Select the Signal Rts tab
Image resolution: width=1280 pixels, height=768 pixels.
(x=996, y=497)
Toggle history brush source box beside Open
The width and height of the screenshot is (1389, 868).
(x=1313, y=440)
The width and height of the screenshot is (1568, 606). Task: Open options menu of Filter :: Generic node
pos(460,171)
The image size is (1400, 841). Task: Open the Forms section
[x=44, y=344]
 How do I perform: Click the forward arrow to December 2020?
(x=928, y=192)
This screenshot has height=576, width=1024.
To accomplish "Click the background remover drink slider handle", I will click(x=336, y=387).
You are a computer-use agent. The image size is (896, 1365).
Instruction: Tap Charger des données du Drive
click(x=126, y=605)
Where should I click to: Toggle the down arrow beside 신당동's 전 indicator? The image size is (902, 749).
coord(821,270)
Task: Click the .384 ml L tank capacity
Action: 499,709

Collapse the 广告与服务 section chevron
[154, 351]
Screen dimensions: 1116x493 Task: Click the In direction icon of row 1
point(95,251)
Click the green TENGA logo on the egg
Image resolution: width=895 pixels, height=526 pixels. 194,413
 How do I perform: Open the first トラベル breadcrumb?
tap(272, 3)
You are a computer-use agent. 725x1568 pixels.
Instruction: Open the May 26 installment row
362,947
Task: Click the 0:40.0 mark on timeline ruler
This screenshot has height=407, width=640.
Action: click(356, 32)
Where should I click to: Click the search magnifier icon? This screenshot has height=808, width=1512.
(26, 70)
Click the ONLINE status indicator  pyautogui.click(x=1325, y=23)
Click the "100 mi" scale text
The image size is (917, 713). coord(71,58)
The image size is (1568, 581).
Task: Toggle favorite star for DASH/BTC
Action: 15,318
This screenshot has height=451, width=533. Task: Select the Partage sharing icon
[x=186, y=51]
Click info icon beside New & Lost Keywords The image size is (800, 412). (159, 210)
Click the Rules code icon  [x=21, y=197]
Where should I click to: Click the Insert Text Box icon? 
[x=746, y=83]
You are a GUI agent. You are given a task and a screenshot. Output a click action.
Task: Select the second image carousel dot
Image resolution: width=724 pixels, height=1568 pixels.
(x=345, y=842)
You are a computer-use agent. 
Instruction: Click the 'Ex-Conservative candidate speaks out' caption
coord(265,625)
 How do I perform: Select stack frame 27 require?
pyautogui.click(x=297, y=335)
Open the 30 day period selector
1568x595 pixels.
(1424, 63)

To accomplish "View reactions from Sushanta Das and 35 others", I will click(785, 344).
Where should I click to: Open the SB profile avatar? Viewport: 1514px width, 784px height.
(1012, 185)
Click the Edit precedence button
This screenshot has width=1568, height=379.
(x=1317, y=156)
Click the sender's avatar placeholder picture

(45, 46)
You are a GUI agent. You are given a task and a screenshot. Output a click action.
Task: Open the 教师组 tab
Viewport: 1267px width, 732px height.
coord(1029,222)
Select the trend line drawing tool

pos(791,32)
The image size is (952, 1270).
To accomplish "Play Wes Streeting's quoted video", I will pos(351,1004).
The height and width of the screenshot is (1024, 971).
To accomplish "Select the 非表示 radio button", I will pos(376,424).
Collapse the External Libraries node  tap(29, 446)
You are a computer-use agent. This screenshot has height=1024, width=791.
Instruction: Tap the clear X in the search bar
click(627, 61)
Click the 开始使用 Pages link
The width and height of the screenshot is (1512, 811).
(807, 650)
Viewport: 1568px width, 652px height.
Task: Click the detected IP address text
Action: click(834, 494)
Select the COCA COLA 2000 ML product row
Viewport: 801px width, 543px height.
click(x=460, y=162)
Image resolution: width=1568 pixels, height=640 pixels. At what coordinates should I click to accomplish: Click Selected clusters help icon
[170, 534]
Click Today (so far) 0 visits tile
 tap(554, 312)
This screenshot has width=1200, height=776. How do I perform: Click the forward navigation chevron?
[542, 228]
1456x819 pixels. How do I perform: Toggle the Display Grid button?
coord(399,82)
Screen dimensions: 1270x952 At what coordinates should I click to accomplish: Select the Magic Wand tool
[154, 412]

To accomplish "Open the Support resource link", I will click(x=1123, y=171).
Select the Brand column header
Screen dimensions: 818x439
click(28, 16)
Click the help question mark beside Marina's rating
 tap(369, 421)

□ □ □ □ □

**DIRECTION:**
Format every line of the records above as a numbered list, omitting the blank lines.

**WRITTEN SOLUTION:**
1. Select the Signal Rts tab
2. Image resolution: width=1280 pixels, height=768 pixels.
3. (x=996, y=497)
4. Toggle history brush source box beside Open
5. The width and height of the screenshot is (1389, 868).
6. (x=1313, y=440)
7. The width and height of the screenshot is (1568, 606). Task: Open options menu of Filter :: Generic node
8. pos(460,171)
9. The image size is (1400, 841). Task: Open the Forms section
10. [x=44, y=344]
11.  How do I perform: Click the forward arrow to December 2020?
12. (x=928, y=192)
13. This screenshot has height=576, width=1024.
14. To accomplish "Click the background remover drink slider handle", I will click(x=336, y=387).
15. You are a computer-use agent. The image size is (896, 1365).
16. Instruction: Tap Charger des données du Drive
17. click(x=126, y=605)
18. Where should I click to: Toggle the down arrow beside 신당동's 전 indicator? The image size is (902, 749).
19. coord(821,270)
20. Task: Click the .384 ml L tank capacity
21. Action: 499,709
22. Collapse the 广告与服务 section chevron
23. [154, 351]
24. Screen dimensions: 1116x493 Task: Click the In direction icon of row 1
25. point(95,251)
26. Click the green TENGA logo on the egg
27. Image resolution: width=895 pixels, height=526 pixels. 194,413
28.  How do I perform: Open the first トラベル breadcrumb?
29. tap(272, 3)
30. You are a computer-use agent. 725x1568 pixels.
31. Instruction: Open the May 26 installment row
32. 362,947
33. Task: Click the 0:40.0 mark on timeline ruler
34. This screenshot has height=407, width=640.
35. Action: click(356, 32)
36. Where should I click to: Click the search magnifier icon? This screenshot has height=808, width=1512.
37. (26, 70)
38. Click the ONLINE status indicator  pyautogui.click(x=1325, y=23)
39. Click the "100 mi" scale text
40. The image size is (917, 713). coord(71,58)
41. The image size is (1568, 581).
42. Task: Toggle favorite star for DASH/BTC
43. Action: 15,318
44. This screenshot has height=451, width=533. Task: Select the Partage sharing icon
45. [x=186, y=51]
46. Click info icon beside New & Lost Keywords The image size is (800, 412). (159, 210)
47. Click the Rules code icon  [x=21, y=197]
48. Where should I click to: Click the Insert Text Box icon? 
49. [x=746, y=83]
50. You are a GUI agent. You are given a task and a screenshot. Output a click action.
51. Task: Select the second image carousel dot
52. Image resolution: width=724 pixels, height=1568 pixels.
53. (x=345, y=842)
54. You are a computer-use agent. 
55. Instruction: Click the 'Ex-Conservative candidate speaks out' caption
56. coord(265,625)
57.  How do I perform: Select stack frame 27 require?
58. pyautogui.click(x=297, y=335)
59. Open the 30 day period selector
60. 1568x595 pixels.
61. (1424, 63)
62. To accomplish "View reactions from Sushanta Das and 35 others", I will click(785, 344).
63. Where should I click to: Open the SB profile avatar? Viewport: 1514px width, 784px height.
64. (1012, 185)
65. Click the Edit precedence button
66. This screenshot has width=1568, height=379.
67. (x=1317, y=156)
68. Click the sender's avatar placeholder picture
69. (45, 46)
70. You are a GUI agent. You are given a task and a screenshot. Output a click action.
71. Task: Open the 教师组 tab
72. Viewport: 1267px width, 732px height.
73. coord(1029,222)
74. Select the trend line drawing tool
75. pos(791,32)
76. The image size is (952, 1270).
77. To accomplish "Play Wes Streeting's quoted video", I will pos(351,1004).
78. The height and width of the screenshot is (1024, 971).
79. To accomplish "Select the 非表示 radio button", I will pos(376,424).
80. Collapse the External Libraries node  tap(29, 446)
81. You are a computer-use agent. This screenshot has height=1024, width=791.
82. Instruction: Tap the clear X in the search bar
83. click(627, 61)
84. Click the 开始使用 Pages link
85. The width and height of the screenshot is (1512, 811).
86. (807, 650)
87. Viewport: 1568px width, 652px height.
88. Task: Click the detected IP address text
89. Action: click(834, 494)
90. Select the COCA COLA 2000 ML product row
91. Viewport: 801px width, 543px height.
92. click(x=460, y=162)
93. Image resolution: width=1568 pixels, height=640 pixels. At what coordinates should I click to accomplish: Click Selected clusters help icon
94. [170, 534]
95. Click Today (so far) 0 visits tile
96.  tap(554, 312)
97. This screenshot has width=1200, height=776. How do I perform: Click the forward navigation chevron?
98. [542, 228]
99. 1456x819 pixels. How do I perform: Toggle the Display Grid button?
100. coord(399,82)
101. Screen dimensions: 1270x952 At what coordinates should I click to accomplish: Select the Magic Wand tool
102. [154, 412]
103. To accomplish "Open the Support resource link", I will click(x=1123, y=171).
104. Select the Brand column header
105. Screen dimensions: 818x439
106. click(28, 16)
107. Click the help question mark beside Marina's rating
108.  tap(369, 421)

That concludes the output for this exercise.